=== Exercise directions ===
Range to reproduce from the entries below: the line with "Viewport: 1459px width, 821px height.", the line with "Viewport: 1689px width, 1093px height.", and every line in between. Give them exactly and give nothing else.

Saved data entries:
○ ○ ○ ○ ○
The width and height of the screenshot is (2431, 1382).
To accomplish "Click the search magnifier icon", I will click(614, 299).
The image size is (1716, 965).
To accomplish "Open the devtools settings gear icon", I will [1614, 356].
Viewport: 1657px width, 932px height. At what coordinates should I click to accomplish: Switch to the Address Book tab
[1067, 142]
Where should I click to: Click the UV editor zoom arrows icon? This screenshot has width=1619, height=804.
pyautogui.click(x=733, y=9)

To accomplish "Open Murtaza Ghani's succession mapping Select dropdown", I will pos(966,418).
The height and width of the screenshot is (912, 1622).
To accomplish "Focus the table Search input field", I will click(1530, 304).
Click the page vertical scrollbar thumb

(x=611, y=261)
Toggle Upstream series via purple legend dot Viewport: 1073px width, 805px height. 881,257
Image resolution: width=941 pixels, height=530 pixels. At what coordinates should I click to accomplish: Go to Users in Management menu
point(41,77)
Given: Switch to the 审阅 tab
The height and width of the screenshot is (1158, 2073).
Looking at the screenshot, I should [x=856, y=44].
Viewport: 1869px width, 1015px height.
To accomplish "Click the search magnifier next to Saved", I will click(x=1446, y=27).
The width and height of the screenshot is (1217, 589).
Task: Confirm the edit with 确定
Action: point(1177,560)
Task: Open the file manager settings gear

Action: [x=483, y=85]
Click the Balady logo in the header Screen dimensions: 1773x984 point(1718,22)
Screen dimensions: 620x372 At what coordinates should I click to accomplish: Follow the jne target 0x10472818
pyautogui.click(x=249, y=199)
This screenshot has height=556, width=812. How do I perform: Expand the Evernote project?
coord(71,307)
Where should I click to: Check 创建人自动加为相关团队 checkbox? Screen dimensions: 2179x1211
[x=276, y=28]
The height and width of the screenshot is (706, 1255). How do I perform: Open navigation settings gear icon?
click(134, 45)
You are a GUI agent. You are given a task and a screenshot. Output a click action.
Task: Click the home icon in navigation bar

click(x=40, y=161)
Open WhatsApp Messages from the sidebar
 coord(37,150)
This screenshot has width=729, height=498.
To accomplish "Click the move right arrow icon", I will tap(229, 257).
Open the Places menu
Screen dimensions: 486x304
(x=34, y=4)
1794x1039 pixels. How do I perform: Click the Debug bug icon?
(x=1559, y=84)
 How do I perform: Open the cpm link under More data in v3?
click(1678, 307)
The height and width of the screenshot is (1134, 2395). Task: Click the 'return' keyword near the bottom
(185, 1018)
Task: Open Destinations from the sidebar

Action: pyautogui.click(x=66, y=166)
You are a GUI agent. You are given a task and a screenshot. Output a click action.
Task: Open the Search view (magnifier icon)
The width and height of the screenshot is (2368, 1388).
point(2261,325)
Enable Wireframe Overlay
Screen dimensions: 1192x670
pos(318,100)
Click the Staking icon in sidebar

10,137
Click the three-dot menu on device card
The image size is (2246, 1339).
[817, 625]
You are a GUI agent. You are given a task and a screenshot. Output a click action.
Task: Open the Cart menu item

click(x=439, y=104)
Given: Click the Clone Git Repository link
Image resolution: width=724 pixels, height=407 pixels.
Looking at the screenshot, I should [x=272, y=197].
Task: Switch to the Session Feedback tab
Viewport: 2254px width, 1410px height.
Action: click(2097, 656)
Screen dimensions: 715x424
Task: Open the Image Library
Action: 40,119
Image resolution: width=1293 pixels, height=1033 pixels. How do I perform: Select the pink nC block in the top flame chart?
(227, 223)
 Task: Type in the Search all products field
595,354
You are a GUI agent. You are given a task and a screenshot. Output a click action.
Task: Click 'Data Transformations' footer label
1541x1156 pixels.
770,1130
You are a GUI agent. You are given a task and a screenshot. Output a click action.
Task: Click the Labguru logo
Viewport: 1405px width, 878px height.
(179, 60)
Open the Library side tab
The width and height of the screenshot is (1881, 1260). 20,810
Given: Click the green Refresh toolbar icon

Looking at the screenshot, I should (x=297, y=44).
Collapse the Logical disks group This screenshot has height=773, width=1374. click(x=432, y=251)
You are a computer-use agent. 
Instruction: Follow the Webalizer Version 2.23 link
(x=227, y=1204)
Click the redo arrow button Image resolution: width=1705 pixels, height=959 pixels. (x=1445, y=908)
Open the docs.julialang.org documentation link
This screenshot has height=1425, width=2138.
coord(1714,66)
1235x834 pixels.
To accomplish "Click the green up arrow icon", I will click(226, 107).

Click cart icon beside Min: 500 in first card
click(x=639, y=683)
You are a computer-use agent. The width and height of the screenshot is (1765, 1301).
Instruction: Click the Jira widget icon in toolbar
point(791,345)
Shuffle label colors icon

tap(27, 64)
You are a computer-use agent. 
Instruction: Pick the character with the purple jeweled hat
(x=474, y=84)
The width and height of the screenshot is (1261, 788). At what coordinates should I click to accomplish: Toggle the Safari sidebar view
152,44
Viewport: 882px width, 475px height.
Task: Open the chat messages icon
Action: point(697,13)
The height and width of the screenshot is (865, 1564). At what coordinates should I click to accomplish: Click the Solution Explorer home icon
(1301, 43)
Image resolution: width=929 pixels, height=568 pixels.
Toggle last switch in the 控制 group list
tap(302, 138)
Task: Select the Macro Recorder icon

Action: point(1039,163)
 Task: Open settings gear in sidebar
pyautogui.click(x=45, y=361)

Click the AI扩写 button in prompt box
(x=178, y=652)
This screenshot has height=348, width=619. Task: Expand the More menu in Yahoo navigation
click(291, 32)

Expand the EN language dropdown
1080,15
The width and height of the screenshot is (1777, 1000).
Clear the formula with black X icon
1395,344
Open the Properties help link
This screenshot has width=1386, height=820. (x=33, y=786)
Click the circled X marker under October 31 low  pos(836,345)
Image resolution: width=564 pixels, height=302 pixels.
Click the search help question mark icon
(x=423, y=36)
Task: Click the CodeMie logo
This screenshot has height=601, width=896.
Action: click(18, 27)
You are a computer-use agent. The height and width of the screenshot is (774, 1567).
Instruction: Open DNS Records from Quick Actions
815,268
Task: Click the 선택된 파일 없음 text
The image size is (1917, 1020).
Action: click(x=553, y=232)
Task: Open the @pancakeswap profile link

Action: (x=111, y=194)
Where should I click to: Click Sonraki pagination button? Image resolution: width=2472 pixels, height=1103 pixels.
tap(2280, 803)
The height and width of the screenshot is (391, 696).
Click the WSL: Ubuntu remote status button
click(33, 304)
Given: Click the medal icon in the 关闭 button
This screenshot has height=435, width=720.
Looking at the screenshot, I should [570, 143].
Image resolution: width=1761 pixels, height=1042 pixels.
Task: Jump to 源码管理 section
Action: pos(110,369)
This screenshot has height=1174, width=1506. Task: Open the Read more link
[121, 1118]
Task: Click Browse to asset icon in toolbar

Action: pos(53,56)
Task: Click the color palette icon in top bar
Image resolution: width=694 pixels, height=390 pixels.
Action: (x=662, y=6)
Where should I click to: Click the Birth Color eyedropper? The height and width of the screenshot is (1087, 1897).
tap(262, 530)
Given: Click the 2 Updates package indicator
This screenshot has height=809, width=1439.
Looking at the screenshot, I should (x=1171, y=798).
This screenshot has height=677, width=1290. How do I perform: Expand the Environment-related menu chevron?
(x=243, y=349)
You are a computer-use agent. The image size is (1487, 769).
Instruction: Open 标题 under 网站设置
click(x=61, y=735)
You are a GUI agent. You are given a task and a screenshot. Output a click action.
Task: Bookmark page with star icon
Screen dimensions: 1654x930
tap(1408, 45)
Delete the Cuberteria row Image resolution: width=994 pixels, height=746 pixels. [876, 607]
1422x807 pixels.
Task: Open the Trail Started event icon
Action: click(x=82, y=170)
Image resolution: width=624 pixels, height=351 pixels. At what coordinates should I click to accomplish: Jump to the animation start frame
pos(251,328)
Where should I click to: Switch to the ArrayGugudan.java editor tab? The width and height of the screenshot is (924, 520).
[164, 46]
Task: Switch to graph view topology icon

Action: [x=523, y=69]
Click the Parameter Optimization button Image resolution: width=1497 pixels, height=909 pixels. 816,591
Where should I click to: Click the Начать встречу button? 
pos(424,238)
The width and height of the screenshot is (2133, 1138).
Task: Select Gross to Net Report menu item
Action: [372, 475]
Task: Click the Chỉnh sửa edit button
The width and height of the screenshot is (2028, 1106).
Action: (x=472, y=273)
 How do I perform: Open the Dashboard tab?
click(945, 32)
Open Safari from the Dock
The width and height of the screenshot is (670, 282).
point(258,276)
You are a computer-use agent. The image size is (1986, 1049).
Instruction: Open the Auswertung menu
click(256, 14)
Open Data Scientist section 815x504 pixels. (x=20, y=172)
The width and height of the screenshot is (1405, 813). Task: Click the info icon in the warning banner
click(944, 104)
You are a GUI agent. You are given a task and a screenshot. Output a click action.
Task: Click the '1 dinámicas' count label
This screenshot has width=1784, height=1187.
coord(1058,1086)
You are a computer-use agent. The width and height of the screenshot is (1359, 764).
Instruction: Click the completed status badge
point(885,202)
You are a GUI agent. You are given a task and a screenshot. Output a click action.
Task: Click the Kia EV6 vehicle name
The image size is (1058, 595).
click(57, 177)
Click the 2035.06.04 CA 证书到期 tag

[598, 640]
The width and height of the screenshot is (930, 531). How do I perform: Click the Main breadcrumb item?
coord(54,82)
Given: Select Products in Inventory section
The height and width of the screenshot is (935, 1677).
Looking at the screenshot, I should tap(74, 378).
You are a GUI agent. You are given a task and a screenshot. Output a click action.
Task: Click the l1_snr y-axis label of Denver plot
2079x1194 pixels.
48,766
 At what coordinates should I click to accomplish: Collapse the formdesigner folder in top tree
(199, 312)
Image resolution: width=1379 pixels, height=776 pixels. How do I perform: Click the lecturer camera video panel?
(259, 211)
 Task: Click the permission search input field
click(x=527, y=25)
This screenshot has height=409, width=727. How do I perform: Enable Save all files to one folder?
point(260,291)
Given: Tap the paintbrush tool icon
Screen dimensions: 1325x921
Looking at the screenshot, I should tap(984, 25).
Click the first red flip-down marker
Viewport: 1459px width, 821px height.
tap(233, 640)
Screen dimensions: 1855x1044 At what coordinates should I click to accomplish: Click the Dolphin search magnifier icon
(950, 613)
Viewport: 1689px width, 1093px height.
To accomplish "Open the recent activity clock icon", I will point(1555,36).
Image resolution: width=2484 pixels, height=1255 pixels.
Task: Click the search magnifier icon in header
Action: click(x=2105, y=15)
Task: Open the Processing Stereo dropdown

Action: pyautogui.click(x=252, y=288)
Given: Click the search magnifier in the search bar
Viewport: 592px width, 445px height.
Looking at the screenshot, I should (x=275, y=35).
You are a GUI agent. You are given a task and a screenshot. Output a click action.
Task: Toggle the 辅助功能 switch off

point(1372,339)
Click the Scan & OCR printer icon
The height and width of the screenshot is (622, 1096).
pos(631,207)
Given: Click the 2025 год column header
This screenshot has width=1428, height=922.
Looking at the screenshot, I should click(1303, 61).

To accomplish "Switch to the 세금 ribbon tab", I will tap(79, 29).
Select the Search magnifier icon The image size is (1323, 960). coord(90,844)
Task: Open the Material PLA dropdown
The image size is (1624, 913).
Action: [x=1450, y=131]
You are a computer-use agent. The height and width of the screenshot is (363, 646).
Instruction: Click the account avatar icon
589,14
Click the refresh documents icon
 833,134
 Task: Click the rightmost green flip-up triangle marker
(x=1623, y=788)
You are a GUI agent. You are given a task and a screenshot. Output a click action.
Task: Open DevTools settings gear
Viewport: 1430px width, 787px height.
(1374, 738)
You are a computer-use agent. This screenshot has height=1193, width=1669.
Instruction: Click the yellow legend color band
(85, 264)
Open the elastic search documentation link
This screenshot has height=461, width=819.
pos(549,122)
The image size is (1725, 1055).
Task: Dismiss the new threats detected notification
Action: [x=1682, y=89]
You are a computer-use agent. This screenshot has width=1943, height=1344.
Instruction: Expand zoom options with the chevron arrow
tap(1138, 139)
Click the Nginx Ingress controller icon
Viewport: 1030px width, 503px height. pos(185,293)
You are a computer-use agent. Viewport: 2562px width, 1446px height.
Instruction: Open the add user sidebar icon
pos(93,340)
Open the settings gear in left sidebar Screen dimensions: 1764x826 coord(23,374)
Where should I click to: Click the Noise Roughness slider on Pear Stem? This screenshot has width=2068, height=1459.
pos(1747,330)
○ ○ ○ ○ ○
=== Task answer ===
Viewport: 1459px width, 821px height.
tap(233, 640)
Screen dimensions: 1855x1044 At what coordinates should I click to accomplish: Click the Dolphin search magnifier icon
(950, 613)
Viewport: 1689px width, 1093px height.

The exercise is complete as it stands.